15 June 2009

Lucky

God has a weird way of letting me know how good I really have it.

Today something startling happened and work and I ended up leaving early. Someone shoplifted (as usual) which always gets me shook up even though I don't show it. This time they decided to knock me out of the way and physical contact with someone I already get bad vibes from-- just yeah..i couldn't deal with it (ha, ha I got all hippie on you) . My boss (honestly, I work with the most understanding people in the whole world) let me finish the day right then and there. I just had to wait for some cops to file a report with.

I was not alone in waiting. A great friend of mine had stopped by on his day off a few minutes before everything happened and he ended up staying with me the entire time, dealing with my weird emotions, totally there for me as always (thank you, love!). I know there are no coincidences. It was awesome that he just happened to be there on a day that he wasn't suppose to be.

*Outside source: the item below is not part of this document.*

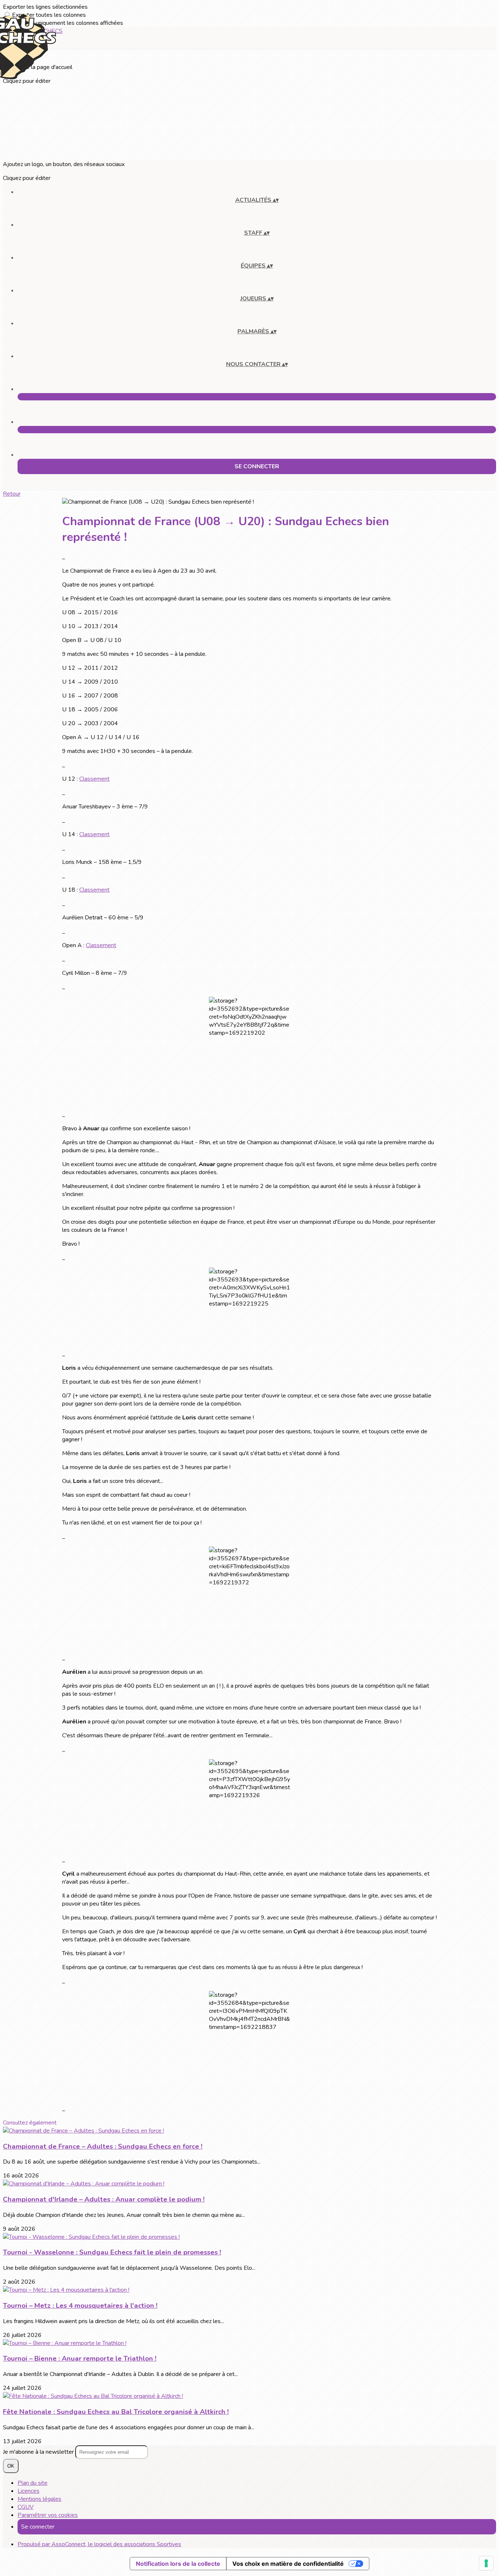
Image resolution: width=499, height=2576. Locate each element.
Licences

I'm home now and on the way here i began to wonder, Why was it so hard for me to finish the day after the incident? Its not like I was badly hurt. Its not that it was the most horrible thing that has ever happened. I have seen worse, been struck harder, been alone to deal and still found a way to organize my feelings so I can still get done everything I had to get done. During high school for example, during one day the following things were felt/ happened on a daily basis:
  • My parents were in the middle of a messy adulterous divorce and I had to deal with hearing mom gush about her secret beau or listen/ see my dad kick in a door because of his sadness/anger-pain.
  • Somehow comfort my little bro who couldn't deal with hearing the loud arguing
  • School drama, someone stole my bf, someone thinks i stole there bf, half the school thinks I'm a lesbian, etc
  • Drama drama: play rehearsals/ hip hop crew rehearsals
  • Oh AND i was secretly in love with someone for about 2 years. Got together in the end though.

College was crazier because the work load got worse. But somehow, I always found a way to deal. And if this happened to me then, I think i would be at work right now finishing my shift. But here I am home and I feel like I am cowering. But who do I have to prove anything to?

I need to over flow with love, I have to. I want to feel bigger and stronger and more open with every decision I make and every feeling I feel. Last night, walking to my building I felt tough and in control but that was only for a minute. Lately I have been feeling small, alone, closed off.

Did anyone else feel like this in there early mid twenties? I feel like I am going through quarter-life menopause or something. I mean my cycle has changed a bit and DAMN all these emotions!

Ok--I hope the monthly cycle thing wasn't TMI but seriously wtf?